If you plug the numbers in for X850XT (also in that review), it comes out looking really bad:
504.6 557.7 581.5 567.1

even though the ALU structure is the same between R420 and R520, it's clearly not the entire story in FEAR. So is that the ultra threaded scheduler? The texture cache efficiency? The memory efficiency?...

Jawed
 
Speaking of complicating analyses, does the SM2 X850 even run the same path/shaders as the other, SM3 cards?

If FEAR is backbuffer b/w limited, does that mean it should fly on Xenos?
 
Pete said:
Speaking of complicating analyses, does the SM2 X850 even run the same path/shaders as the other, SM3 cards?
If FEAR has any SM3 code in it, it's been kept awfully quiet.

If FEAR is backbuffer b/w limited, does that mean it should fly on Xenos?
Hard to know for sure, but Condemned apparently runs very smoothly on XB360 with 4xAA - both games are roughly the same tech - though the resolution on XB360 will be lower. I'm not sure if it's true, but supposedly Condemned defaults to soft shadowing which is a big drain on PC.

Jawed
 
The reason I did no analysis was because I wanted to make the point that comparing FLOPs across architectures is pointless.

While that is true, it's not that much different with any other maximum theoretical numbers. I could say that two GPUs are equipped with let's say 20GB/s raw bandwidth; if one is an IMR with no efficient bandwidth saving capabilities and the other one a TBDR, it's obvious which will make better use of the available bandwidth.

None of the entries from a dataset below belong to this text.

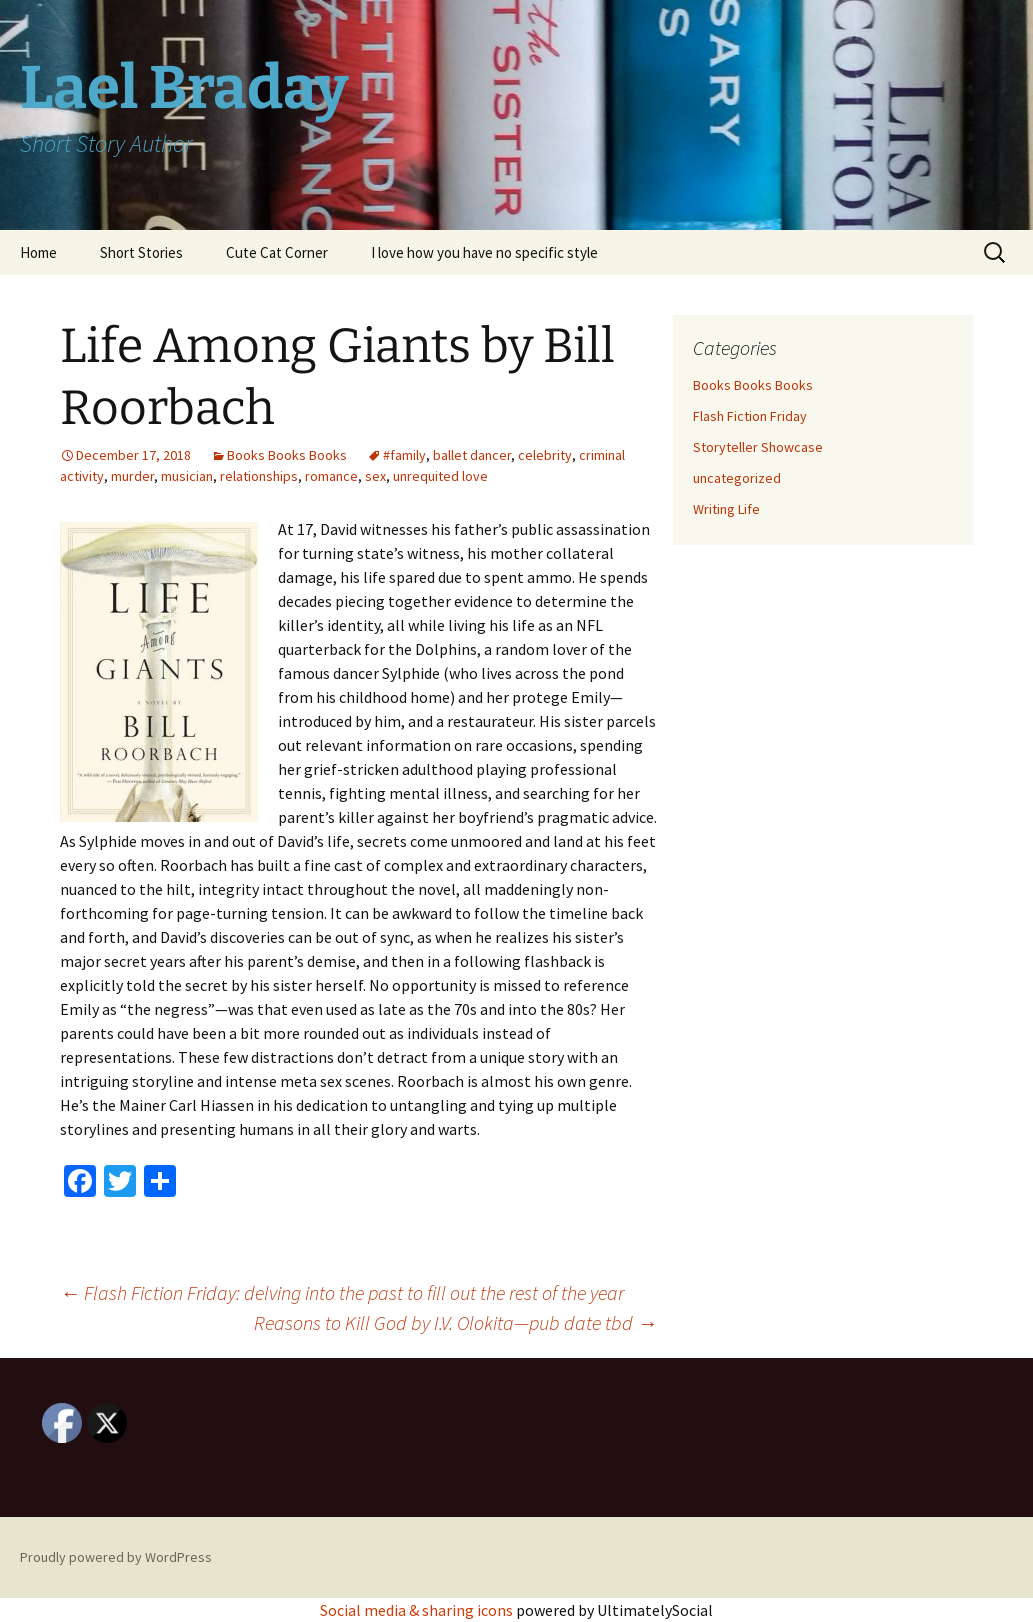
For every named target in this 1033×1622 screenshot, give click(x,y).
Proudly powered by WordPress (116, 1557)
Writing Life (726, 509)
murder (132, 476)
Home (38, 252)
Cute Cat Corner (277, 252)
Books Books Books (287, 455)
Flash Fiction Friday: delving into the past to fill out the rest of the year (342, 1292)
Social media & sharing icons (418, 1610)
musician (187, 476)
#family (404, 455)
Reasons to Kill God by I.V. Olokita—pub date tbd (455, 1322)
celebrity (545, 455)
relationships (259, 476)
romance (331, 476)
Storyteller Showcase (758, 447)
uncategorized (737, 478)
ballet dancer (472, 455)
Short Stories (141, 252)
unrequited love (440, 476)
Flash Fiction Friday (750, 416)
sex (375, 476)
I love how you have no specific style (484, 252)
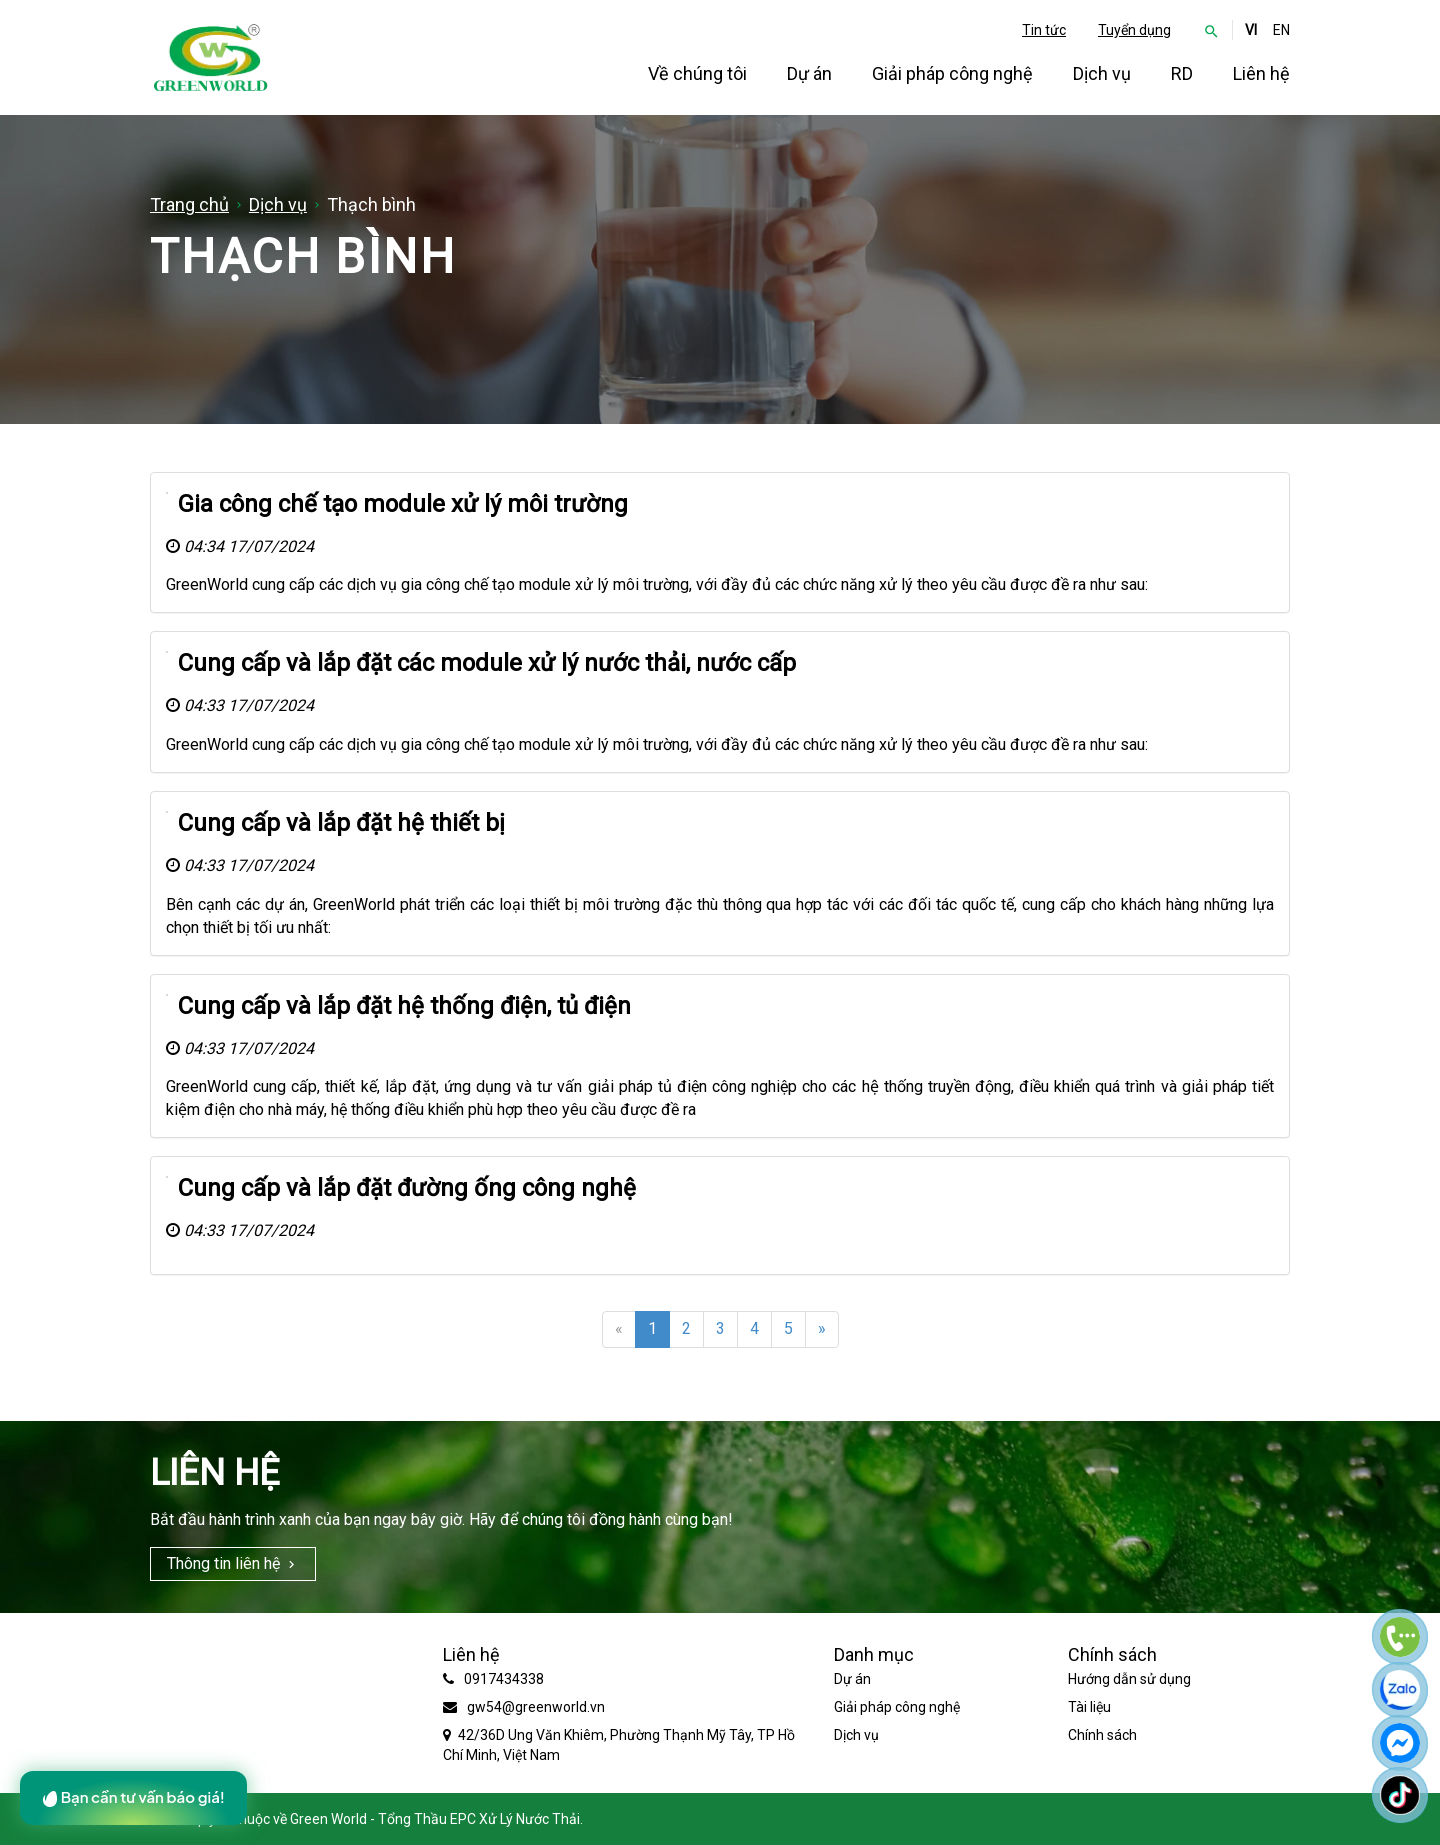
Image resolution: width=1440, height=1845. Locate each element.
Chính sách (1102, 1735)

I'm trying to find a somewhat reasonable basic measurement/formula for today's and future GPUs, since multitexturing fill-rates become more and more irrelevant.
 
I'm not sure if it's true, but supposedly Condemned defaults to soft shadowing which is a big drain on PC.

Depends also on the implementation of soft shadows. Compare the performance drop in Chronicles of Riddick vs. FEAR f.e.